Bacterial spores are encased in a mesh-like shell known as the spore coat, and recent work has indicated that the polysaccharide Exo is the main component of the myxococcal spore coat. Transmission electron microscopy showed that algQ and nfsD mutants produced a spore coat that was only loosely attached, which suggests that the Agl–Nfs machinery is required for proper compaction of the spore coat. To determine how the Agl–Nfs machinery drives spore coat assembly, a microfluidic chamber assay was developed, and the activities of fluorescently labelled Agl and Nfs complexes were monitored by live microscopy. The data revealed that Agl accumulated all around the spore surface throughout sporulation, whereas Nfs produced distinct foci that rotated around the spore surface. Rotation of Nfs was also shown to be directional and dependent on Agl activity.
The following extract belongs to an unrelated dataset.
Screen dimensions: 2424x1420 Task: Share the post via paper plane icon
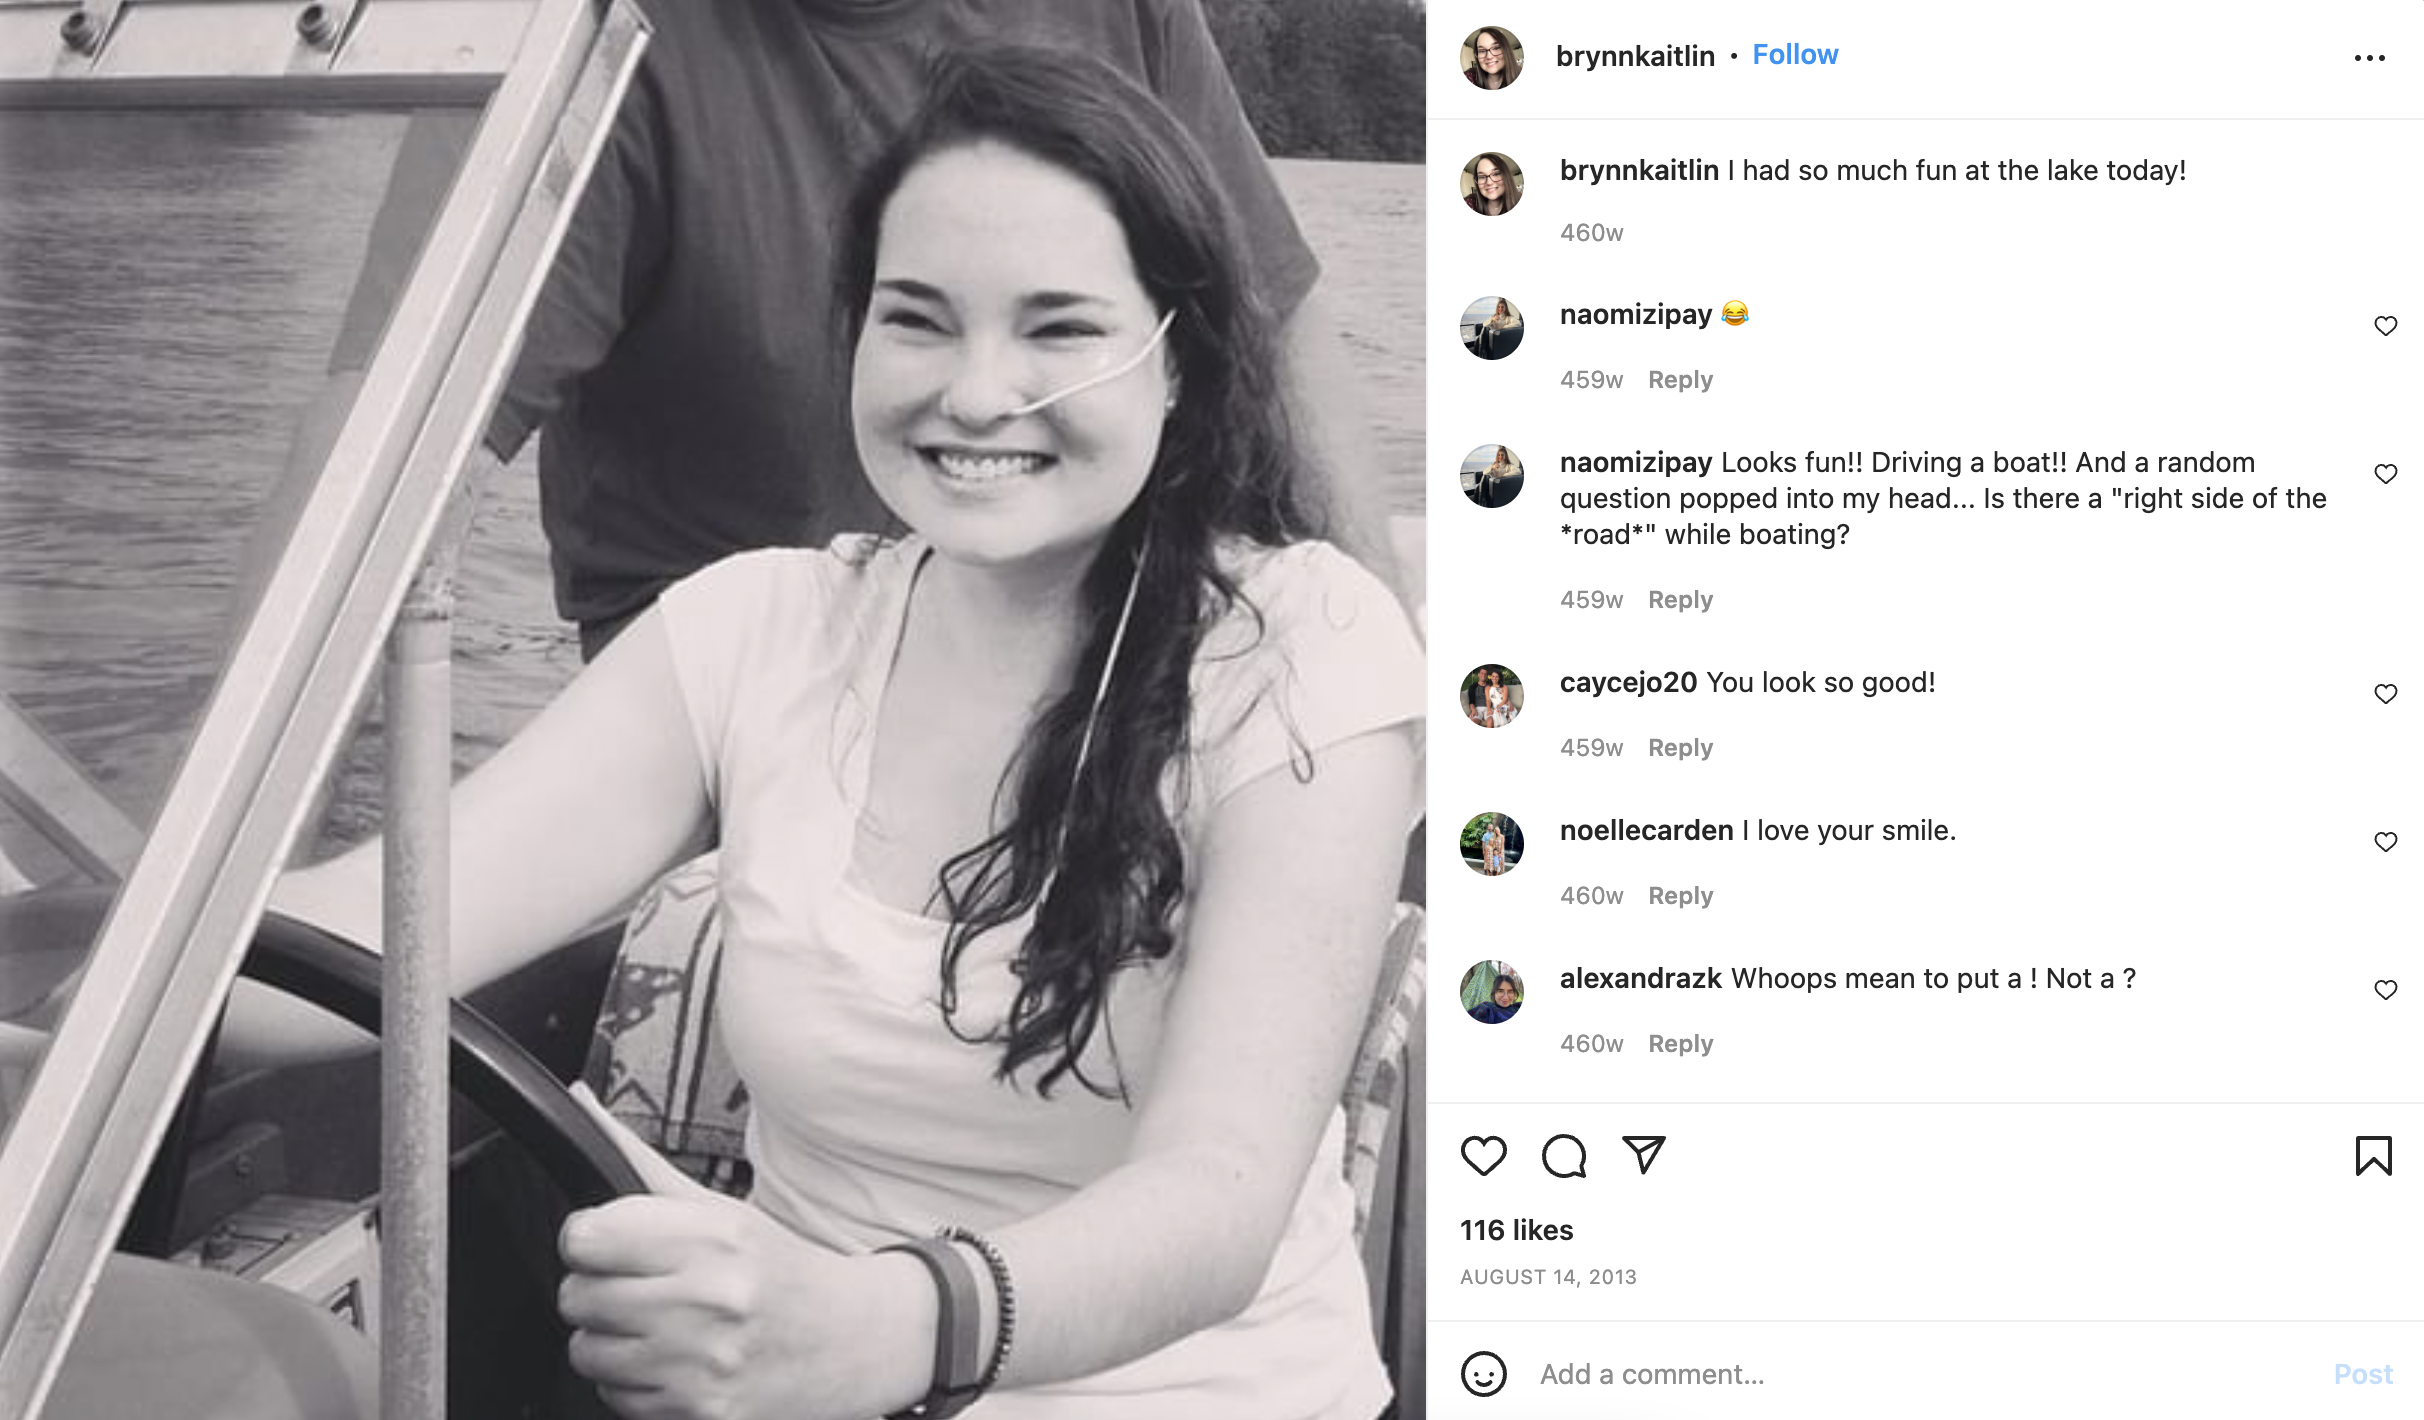[1643, 1154]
During motility, Agl interacts with the Glt complex to transport slime along the cell surface; thus, the authors examined whether Exo is the terminal cargo of the Agl–Nfs machinery. A series of microscopy experiments showed that Exo is only secreted at a few discrete sites around the spore periphery, and colocalization of Exo with Nfs suggested that the rotating Agl–Nfs complexes distribute Exo around the spore surface to produce a compact coat. Consistent with this, Exo was not required for rotation of the Agl–Nfs machinery around the spore circumference, but it was required for directional movement.
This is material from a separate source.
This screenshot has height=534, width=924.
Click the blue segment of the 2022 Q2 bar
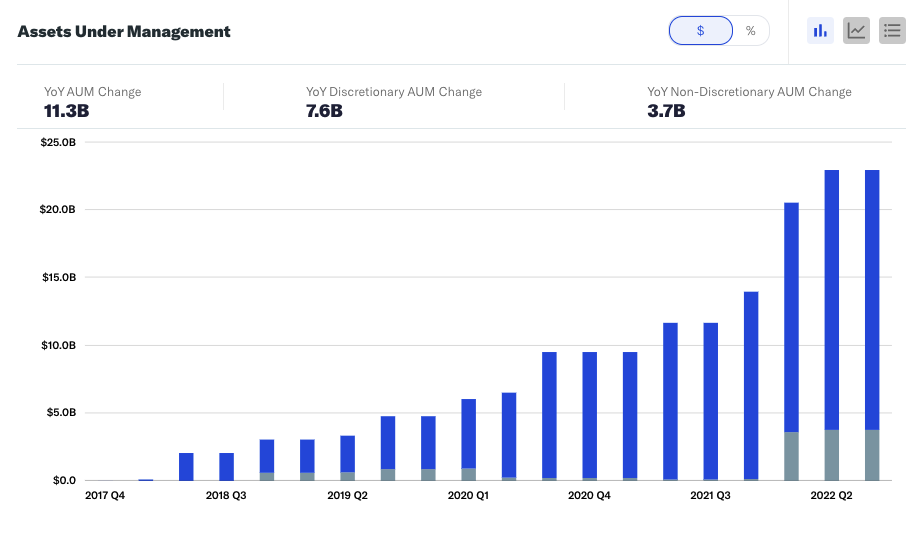pos(831,300)
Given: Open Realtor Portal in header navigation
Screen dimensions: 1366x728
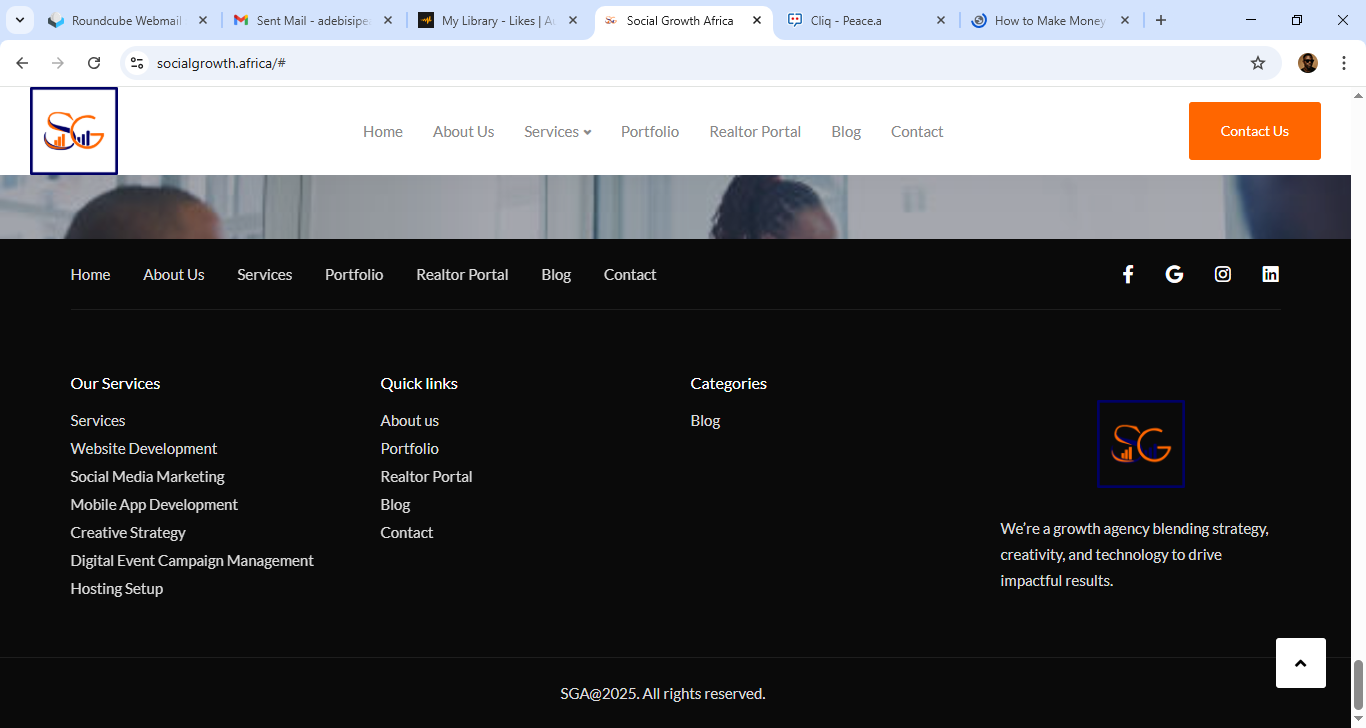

Together, these data suggest that the Agl motor is a core component of two processive transport systems in M. xanthus: it can associate either with Glt to mediate gliding motility or with Nfs to construct the densely packed spore coat that is required for sporulation. As Agl–Glt-like machinery is also found in a broad range of bacteria, the authors note that processive, modular transporters might be more widespread in bacteria than previously appreciated.